Two years in a row of great scan results on your birthday, Jason! I got to double celebrate with this awesome crew today.
If you are not an inhabitant of Cancerville, you may be wondering why my CT scan from last week would show something different than the PET from yesterday. It helps me to think of the CT scan as a high-definition camera that takes black-and-white photographs of the inside of the body. It can detect every lump and bump, but it can only show what it looks like, and can't tell the difference between a live or dead tumor, scar tissue, cysts, etc. A PET scan involves injecting the patient with a radioactive sugar substance. It goes through the bloodstream for about an hour and every part of the body that eats up sugar will glow when the patient is in the scan machine. Cancer gobbles up sugar, as do muscles, which is why you are not supposed to engage in much physical activity for a day or two prior to a PET scan.
A fellow cancer patient told me that he was advised not to text while in the prep area for his PET scan. I thought about this briefly while the stuff was going through my veins, but I though just a little bit of time on my phone wouldn't be a big deal. Yes, there was a "no phones" sign, but I thought that probably just referred to talking on your phone. And technically I only replied to one text, the rest of the time I was just scrolling and reading. Fast forward to the end of my scan, when the technician slid me out of the scanner machine and said, "Were you using your phone in the prep?" Uh, yes. "Are you left-handed or right-handed?" Left. With a curt nod she turned and walked out of the room. A few minutes later she returned and said, "I just talked with the doctor. The muscles in your left forearm are lighting up, but he said that is just from scrolling on your phone.

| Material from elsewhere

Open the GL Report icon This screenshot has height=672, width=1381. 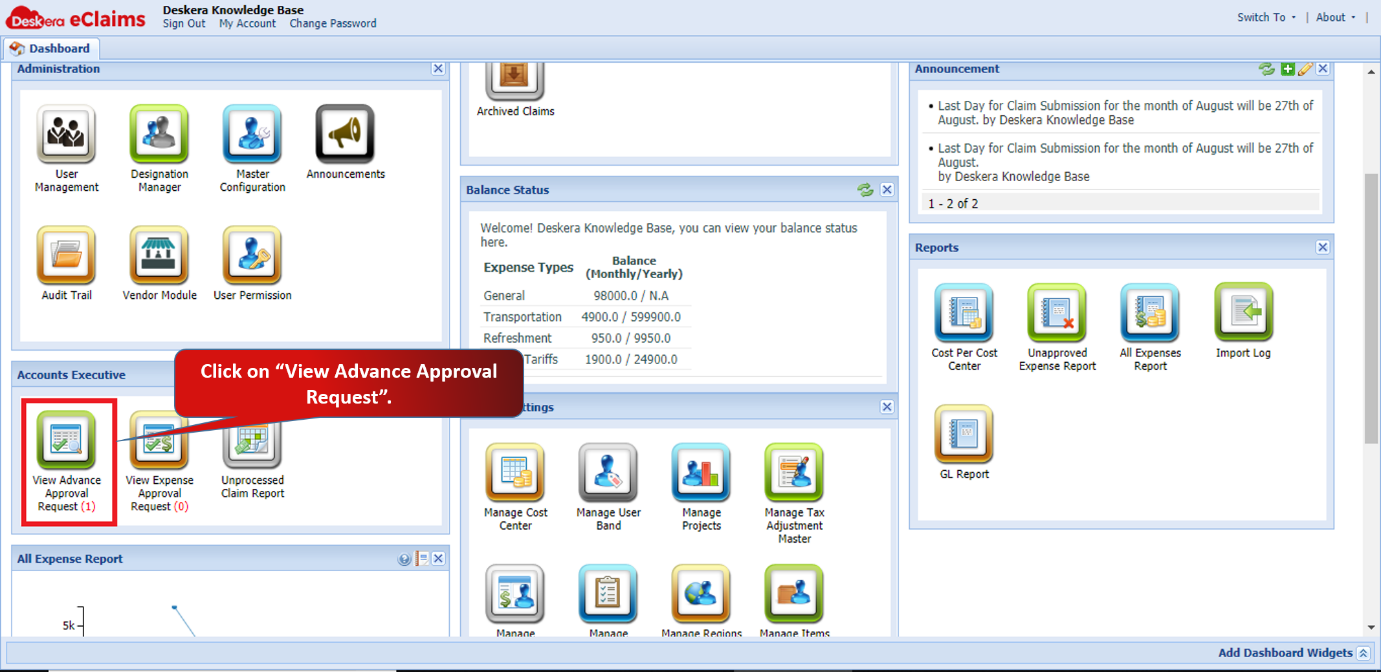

You REALLY aren't supposed to use your phone in there!" Busted.
This was my view as I drove off to my PET scan yesterday.
This was my view as I drove off to my PET scan yesterday.
For clarification, these wonderful results don't really change anything. I still have to take my amazing targeted med twice a day (THANK YOU XALKORI!), and I still have to deal with the less-than-awesome side effects of the drug, and I still have to go back for scans every three months, and I still know that at some point the cancer will likely develop a resistance to the meds. Unlike many other cancers, such as breast and prostate, there are no markers that you can track from a blood test. I can't see if my numbers are going up or down as an indication of the state of my cancer. With lung cancer, the only reliable way of knowing (currently) is to wait until it is big enough to grow into a tumor visible on a scan. So, it is quite possible (maybe even probable) that there is some cancer left if there. But, for now, it is just fantastic to know that there is no visible cancer in my body.
And for the punch-in-the-gut portion of this post:
I asked Zander what he wished for when he blew out his birthday candles.
"I wished that you and Daddy would never be dead."A strange kind of boogeyman enters your world when you become a cancer family. I've learned that the thing of nightmares can come from within my own body. We all face the same impermanence and chaos of the world, but a journey like this forces you to come face-to-face with mortality in a way that many others can ignore. I miss that ignorance, and it makes my heart ache to realize that my children will grow up never having known it.
I'm NED for now - and hopefully for a long, long time - but I'm forever changed by this awareness. It's not necessarily a bad thing, but it certainly makes me view this brief blink of time we get on this earth in a whole new way.